The traffic stop CNN witnessed with Sanchez was part of an operation focusing on the west Phoenix community of Maryvale. Arpaio describes the area as a hub for drop houses used by human traffickers that’s also a crossroads of transportation routes to move illegal immigrants throughout Arizona and beyond its borders.
Sanchez, who has himself been arrested in what he says was a case of racial profiling, has garnered his fair share of publicity in Arizona as a community activist and cop-watcher. His family’s claim that the sheriff’s department has retaliated against them for their activism was the subject of a 2009 cover story in the alternative newspaper Phoenix New Times.
As soon as an operation is announced, the cop-watchers head somewhere with a Wifi connection–a home or Starbucks–to monitor police scanners. They send text messages of the locations of stops to others who, like Sanchez, cruise the area. They usually travel in pairs and try to reach the stop while it is in progress so they can record it and document it.

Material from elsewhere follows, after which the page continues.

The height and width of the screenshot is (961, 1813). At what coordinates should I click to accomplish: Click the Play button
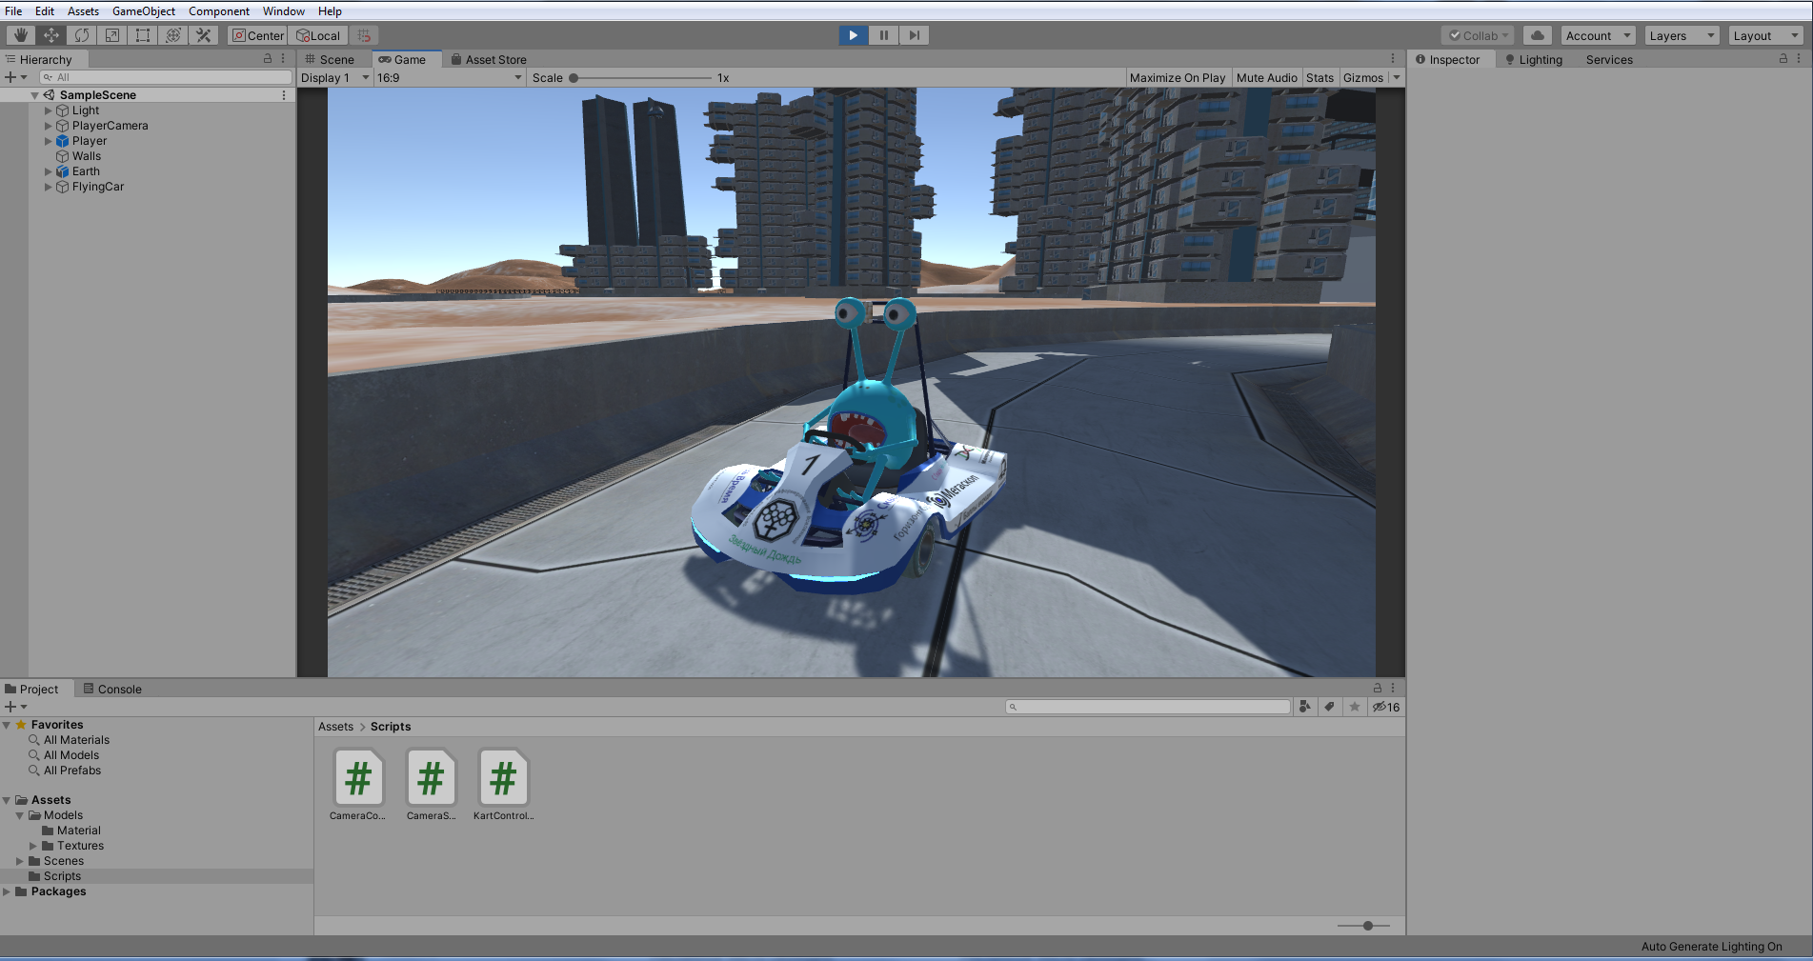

On the night CNN accompanied them, Sanchez and his partner pulled into the Circle K just as the deputy, sporting a crew cut and bulletproof vest, took the man’s license to his partner inside the vehicle and conferred with him. A few moments later, he brought the license back to the driver, returned to his patrol SUV and drove away.
As the driver pulled the pickup to a gas pump, Sanchez and Blanco walked over and peppered him with questions: Why did they stop you? What did they say? Did they give you a ticket?
The driver said the officer initially spoke to him in Spanish, telling him he was pulled over because the temporary tag affixed to the truck’s cab window was not properly illuminated.
As the man rattled off details, Sanchez nodded, interpreting the incident as an example of racial profiling.
“Just the fact that he started speaking to him in Spanish shows that he approached him with a certain idea in mind of who he was,” he said. “Also, there are hundreds of people driving around with temporary license plates. If this guy were in another part of town, he wouldn’t be pulled over.”
But the Maricopa County Sheriff’s Office sees it another way. The temporary tag was not visible in the back of the cab, so the deputy felt obligated to pull the driver over to verify it, a sheriff’s spokesman said.
The deputy did not even notice what the driver looked like until he pulled him over, Lee said, noting that the officer had a hard time remembering the incident from the many other car stops he made that night.
The deputy did recall, however, that the driver had an outstanding felony warrant from another state, Lee said. The details of the warrant were not available to the deputy because it was not an extraditable offense, and so the officer decided to let the man go.
“The guy seemed a little bit nervous and he thought it was because he had a felony warrant but it was not an extraditable offense,” Lee said. “Obviously if the deputy gets information that a guy has a warrant then his level of awareness goes up a bit.”